With arms still around the jar and vessel, and the jar banging with the water sister’s fury and the fire vessel quaking with expectation, Spitmam reaches for Catchie. Catchie steps back, but the step’s ditch and she falls onto a net of tethers, and is about to scream when the wind sister’s across them.

Greeted, sister—booms the voice of the cloud face above them. So kind to arrange this union—and one twister like a long finger grazes over them. Spitmam hollers, brushed over, dropping the jar to the hella. The glass clicks, not cracks, but the water sister pesters it with teeth. And the jar explodes.

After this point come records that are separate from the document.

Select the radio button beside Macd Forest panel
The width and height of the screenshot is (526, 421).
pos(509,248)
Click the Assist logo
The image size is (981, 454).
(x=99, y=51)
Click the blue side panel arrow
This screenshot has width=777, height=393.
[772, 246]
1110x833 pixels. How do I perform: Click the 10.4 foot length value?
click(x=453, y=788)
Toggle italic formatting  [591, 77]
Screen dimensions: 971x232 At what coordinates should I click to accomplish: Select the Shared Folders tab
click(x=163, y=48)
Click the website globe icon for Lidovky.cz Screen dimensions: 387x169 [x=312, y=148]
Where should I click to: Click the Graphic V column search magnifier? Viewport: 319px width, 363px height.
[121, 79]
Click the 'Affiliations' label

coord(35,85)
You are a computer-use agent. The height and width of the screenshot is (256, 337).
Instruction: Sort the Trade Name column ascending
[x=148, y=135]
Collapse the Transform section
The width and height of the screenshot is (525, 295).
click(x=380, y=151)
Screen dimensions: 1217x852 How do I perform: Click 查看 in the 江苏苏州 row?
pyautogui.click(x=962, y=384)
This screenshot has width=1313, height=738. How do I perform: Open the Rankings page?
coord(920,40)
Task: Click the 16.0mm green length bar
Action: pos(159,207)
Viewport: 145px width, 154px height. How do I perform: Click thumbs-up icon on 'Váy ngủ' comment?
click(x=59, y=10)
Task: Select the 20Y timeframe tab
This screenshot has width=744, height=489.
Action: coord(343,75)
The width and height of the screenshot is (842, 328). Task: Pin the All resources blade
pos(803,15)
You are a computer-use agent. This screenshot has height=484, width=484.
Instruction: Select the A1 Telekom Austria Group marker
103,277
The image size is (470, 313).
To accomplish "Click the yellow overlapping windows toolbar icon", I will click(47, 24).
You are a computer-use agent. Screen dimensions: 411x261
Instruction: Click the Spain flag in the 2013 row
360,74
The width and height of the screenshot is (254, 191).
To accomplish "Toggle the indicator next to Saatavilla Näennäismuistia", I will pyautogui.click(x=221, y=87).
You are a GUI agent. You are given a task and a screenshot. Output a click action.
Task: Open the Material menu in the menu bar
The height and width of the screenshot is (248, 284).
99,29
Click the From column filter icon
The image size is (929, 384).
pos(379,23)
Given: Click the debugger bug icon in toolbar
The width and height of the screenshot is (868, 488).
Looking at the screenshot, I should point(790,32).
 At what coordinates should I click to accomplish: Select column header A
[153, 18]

Sister!—the water sister cries in a drowned voice, rising from the jar’s pool in a claw that rakes Spitmam’s face. So much rock, so much wind—why not so much water? and saying, she has a special shriek that summons the underground streams, the bog, the sea. There’s a still moment, tense like a drop before dropping, before the ground rumbles and geysers shred the hellafield. Hellas flip up, water shoots up in dozens of jets.

Sweet sister—the wind sister caws in the chorus of birds—so much water sure, but my storm sucks your seas dry. So twisters noose the water jets, grapple like snakes, and in a coil that unwinds across the land, the grandest ever whirl of water and wind and loose rock takes shape.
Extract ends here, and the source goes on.